Когда он снова почувствовал раскаленный воздух Чир-Гатта внутри себя, его съедал гнев и ему даже показалось, что гнев и вызвал этот огонь в его легких. Помнится, он стоял на втором ярусе тайной комнаты за стеной Янтарного зала и наблюдал за гостями императора с целью выявить предателя. А взбесило его то, что Верна, слащаво улыбаясь и пронзая всех присутствующих по очереди холодным взглядом черных властных глаз, разгуливала по бальному залу и колдовала на виду гостей, придворных и приглашенных представителей культа мира и единства, чьи храмы строились рядом с капищами старых богов. Приверженцы культа были одеты в честь бала по светской моде и практически сливались с толпой разряженного народа. Отличить их можно было по излишне спокойному состоянию и телячьему выражению глаз. К магии в любом её проявлении они относились как к скверне. Быть может, перед светлыми очами императора они воздержаться от выступлений, но гвардейцы — нет. Гвардейцам был отдан приказ хватать всех подозрительных и странно ведущих себя дворян, а в случае сопротивления убивать на месте. Собрав всех придворных, высокопоставленных гостей, жрецов нового культа, ставшего популярным в столице после оккупации хищниками, император рассчитывал, что заговорщики проявят себя. Бал и представление высшему свету императорского мага являлись дорогой ширмой, рассчитанной не только отвлечь внимание народной массы на себя, но и заставить заговорщиков нервничать и совершать ошибки. Все-таки маг в Карплезире — повод для Ордена пересмотреть наскоро стратегию.

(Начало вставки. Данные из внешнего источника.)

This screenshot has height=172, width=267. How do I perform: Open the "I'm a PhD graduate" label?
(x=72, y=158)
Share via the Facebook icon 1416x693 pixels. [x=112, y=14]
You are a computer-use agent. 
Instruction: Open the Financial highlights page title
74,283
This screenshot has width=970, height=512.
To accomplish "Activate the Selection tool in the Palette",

"Верна же вместо того, чтобы думать о своей безопасности, магичит на виду у всех!" — лютовал про себя Дарен, пытаясь себя успокоить тем, что как только император скажет свою речь, он выскажет упрямой, до глупого бесстрашной магине все, что думает.
За время их тесного общения Дарен научился отлично различать, когда Верна использовала свой дар. Её лицо становилось более хищным, движения — плавными и текучими, как у кошки, глаза темнели настолько, что радужка чайного цвета становилась темно-карей, с далека будто черной, сливаясь со зрачком. Её разум в эти минуты затуманивался настолько, что она считала, будто всесильна. Но это было совсем не так. Эта уверенность, а также дерзость, с которой девушка ощупывала приглашенных на бал гостей, вызвало в Дарене неконтролируемый приступ ярости. Огненный горько-сладкий воздух, попадая в легкие, только сильнее распалял злость Дарена, заставляя сжимать кулаки и стискивать челюсть до зубного скрежета.